# Recorded data

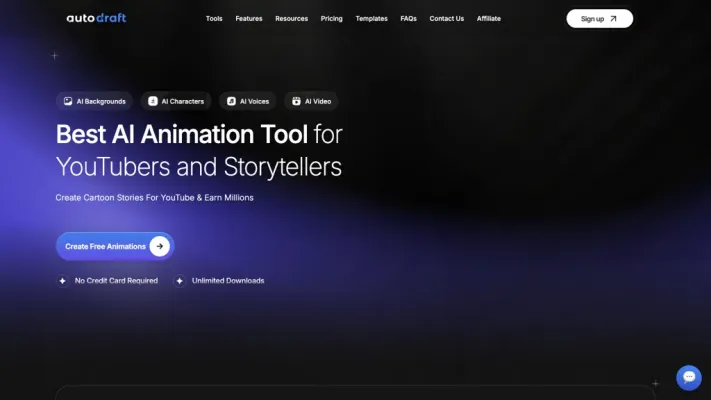The width and height of the screenshot is (711, 400).
Task: Click the AI Backgrounds image icon
Action: 68,101
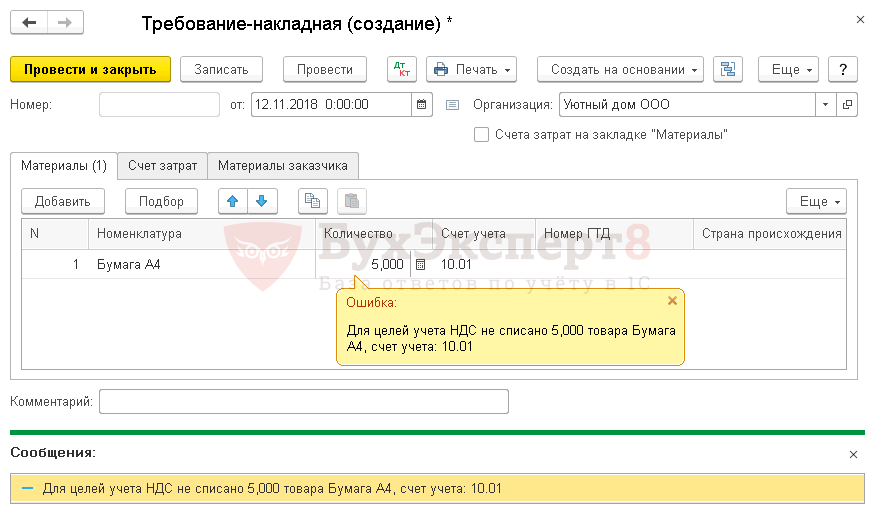Switch to the Счет затрат tab
The height and width of the screenshot is (514, 873).
pos(163,165)
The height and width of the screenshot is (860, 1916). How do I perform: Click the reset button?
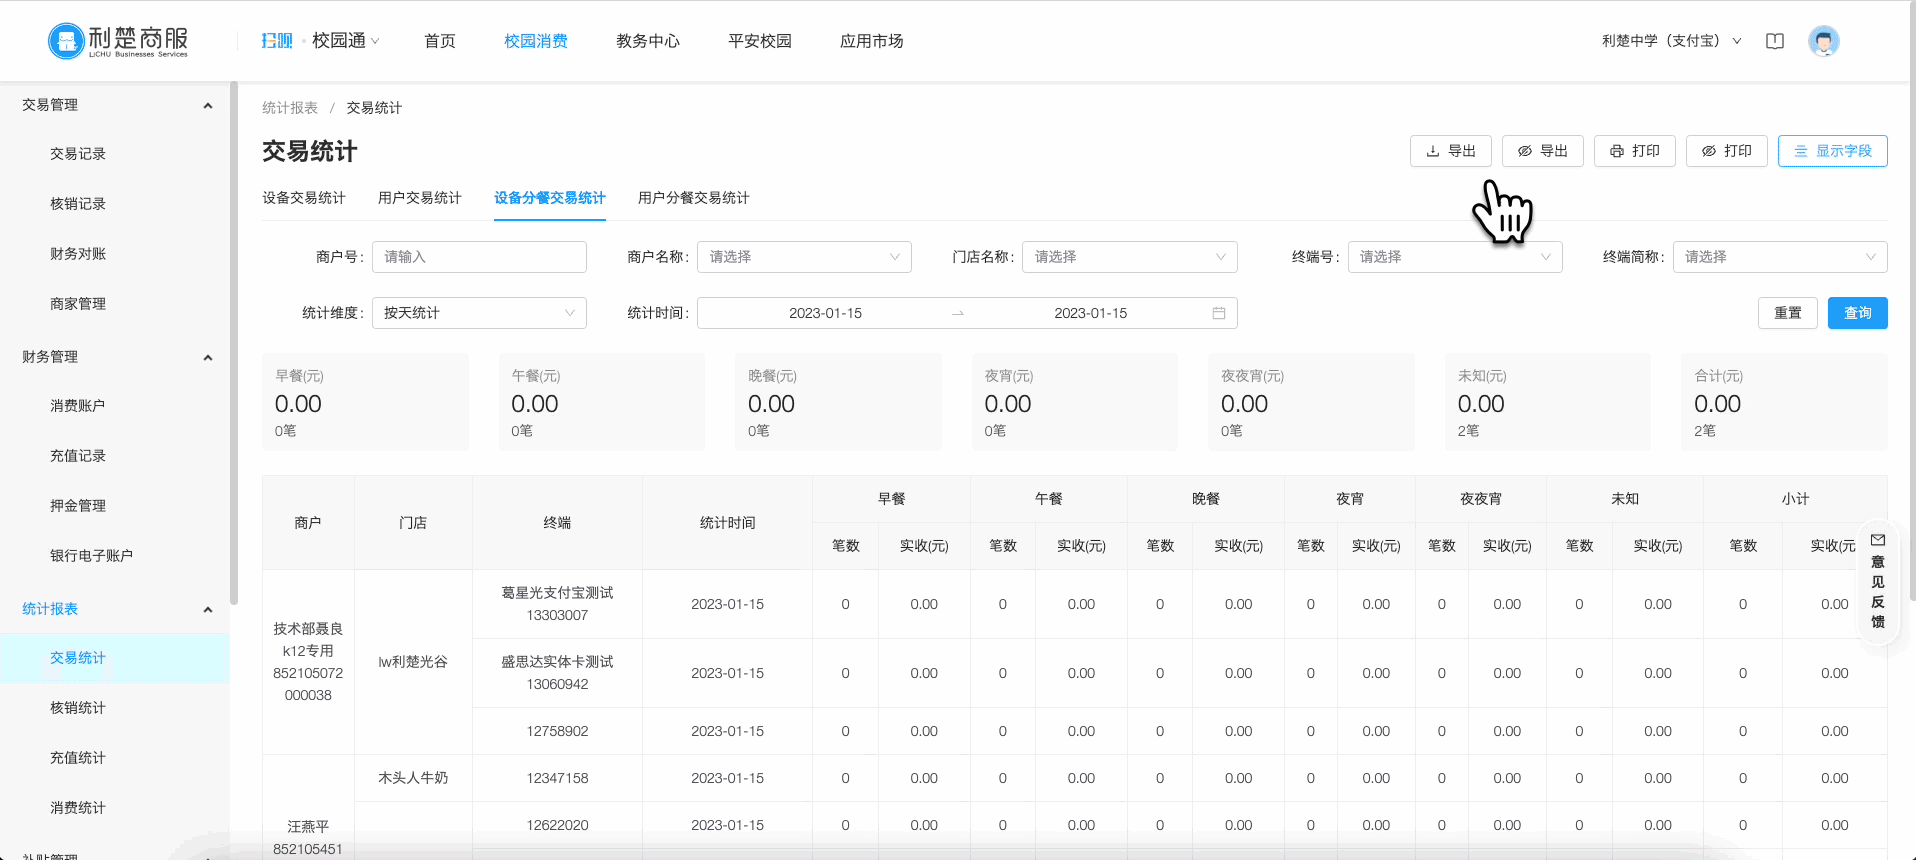(x=1787, y=313)
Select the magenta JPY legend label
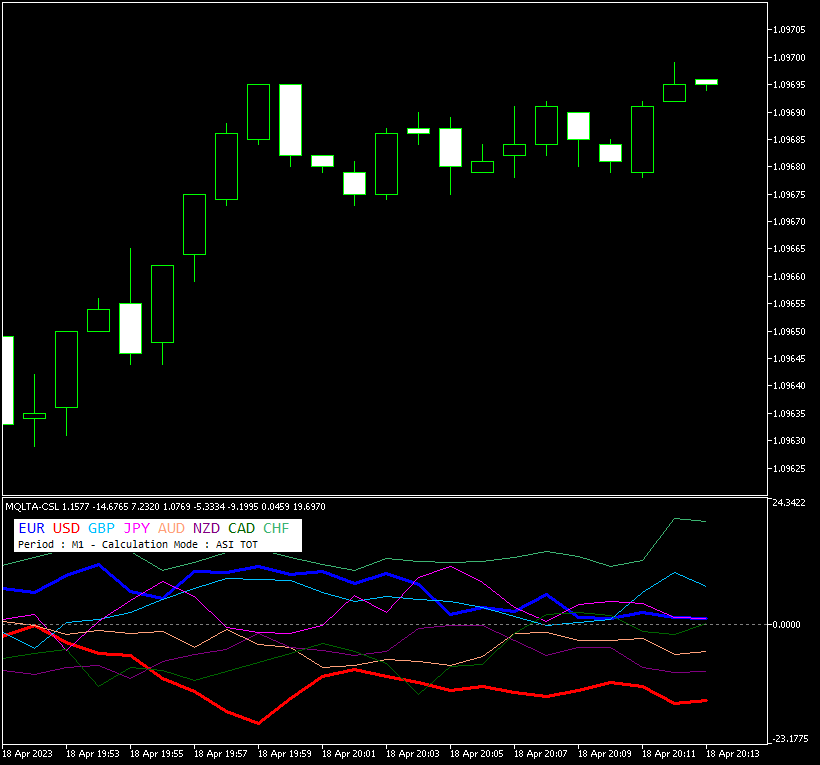Viewport: 820px width, 765px height. [x=137, y=528]
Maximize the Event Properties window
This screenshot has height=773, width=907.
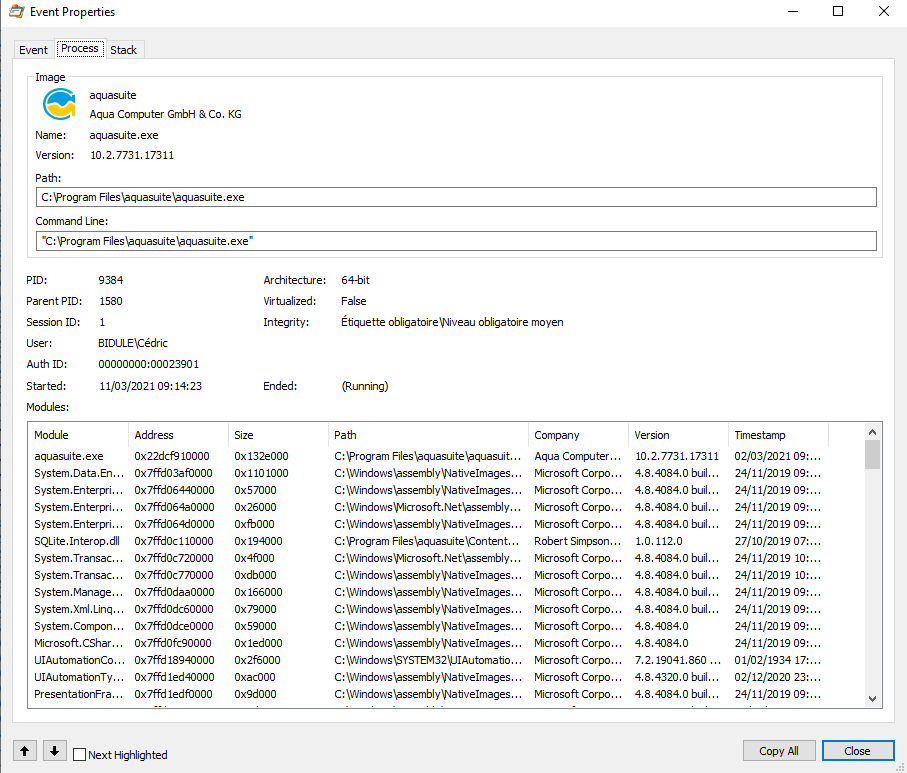click(838, 12)
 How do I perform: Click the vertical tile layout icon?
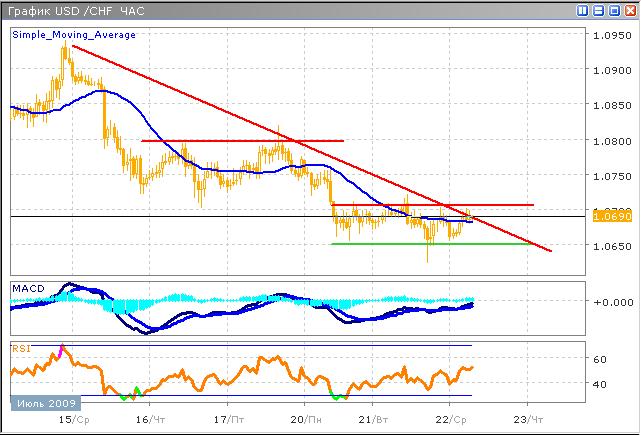(584, 10)
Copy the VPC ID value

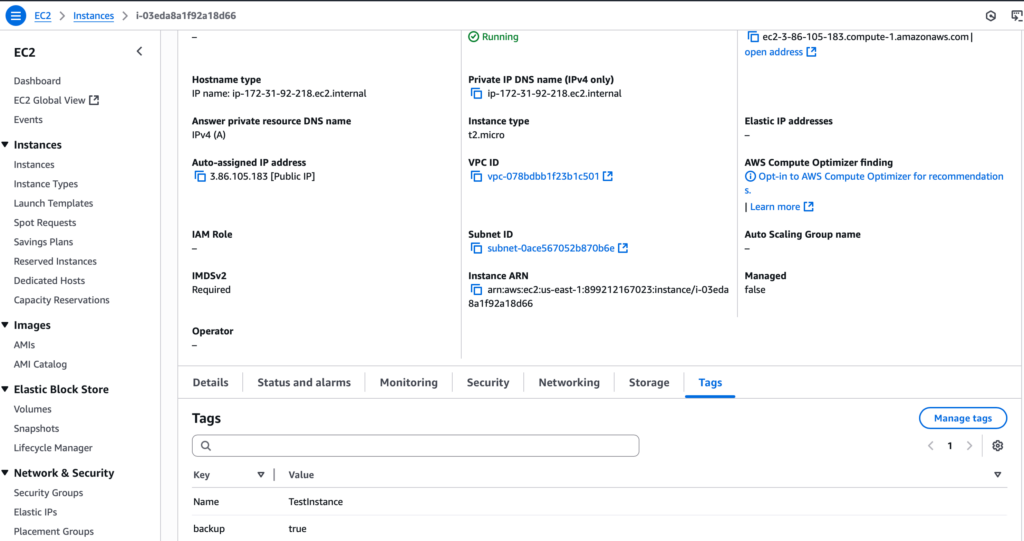click(477, 177)
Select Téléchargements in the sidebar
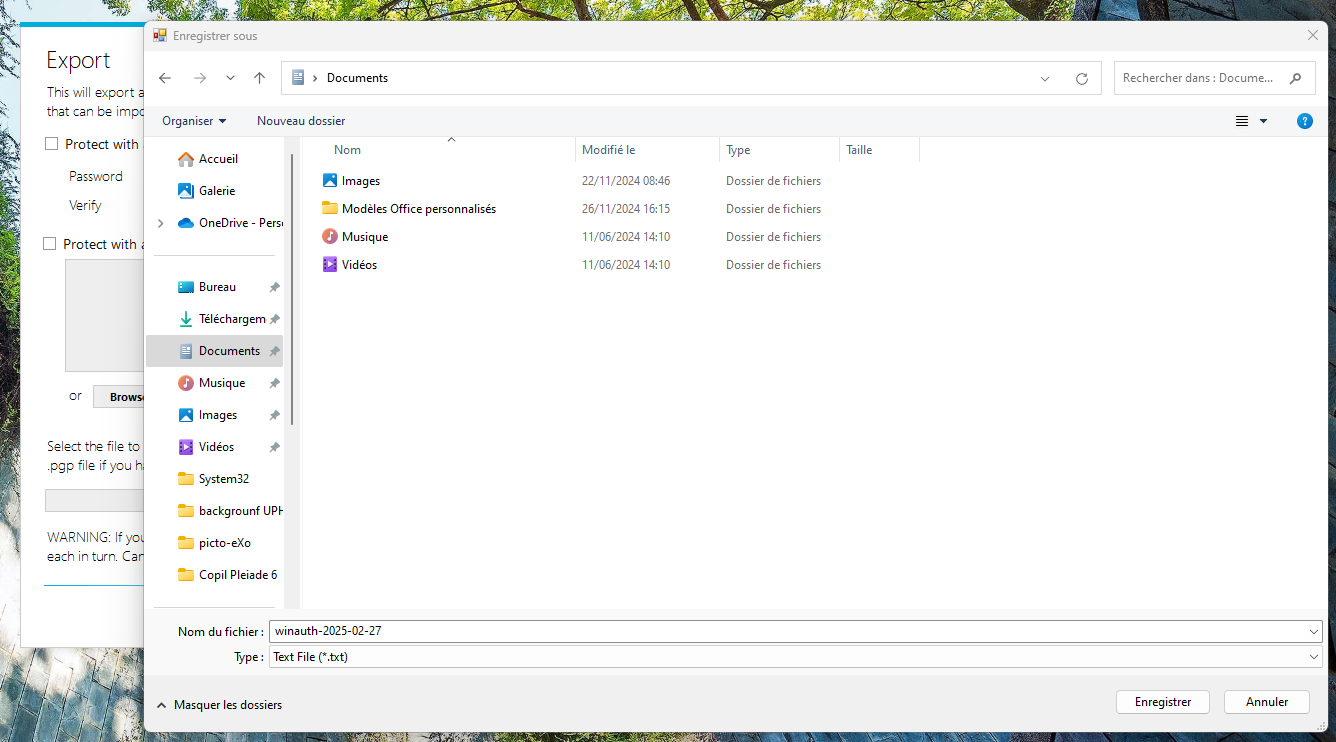The height and width of the screenshot is (742, 1336). point(231,319)
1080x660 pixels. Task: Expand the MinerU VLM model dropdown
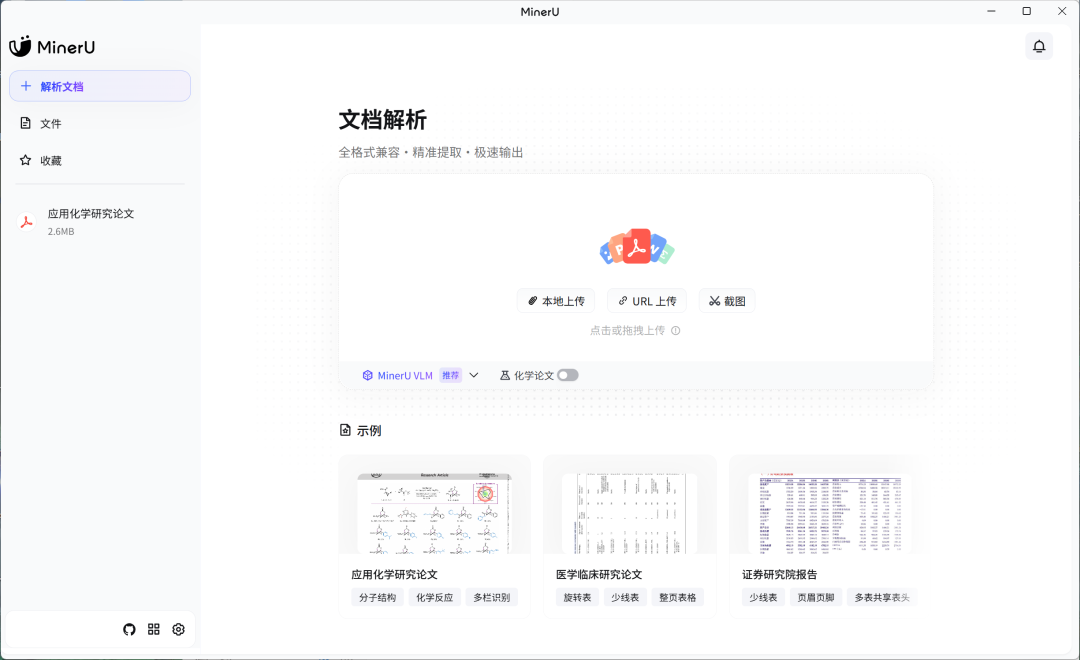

# WHAT YOU SHOULD DO
Only one thing is required here: an exact copy of the lines from the one bearing "Select the magenta JPY legend label" through the final line above, both included, with pictures left out.

# WRITTEN REPLY
Select the magenta JPY legend label
Viewport: 820px width, 765px height. [x=137, y=528]
Maximize the Event Properties window
This screenshot has height=773, width=907.
click(838, 12)
 How do I perform: Click the vertical tile layout icon?
(584, 10)
Copy the VPC ID value

click(477, 177)
Select Téléchargements in the sidebar
The height and width of the screenshot is (742, 1336). point(231,319)
1080x660 pixels. Task: Expand the MinerU VLM model dropdown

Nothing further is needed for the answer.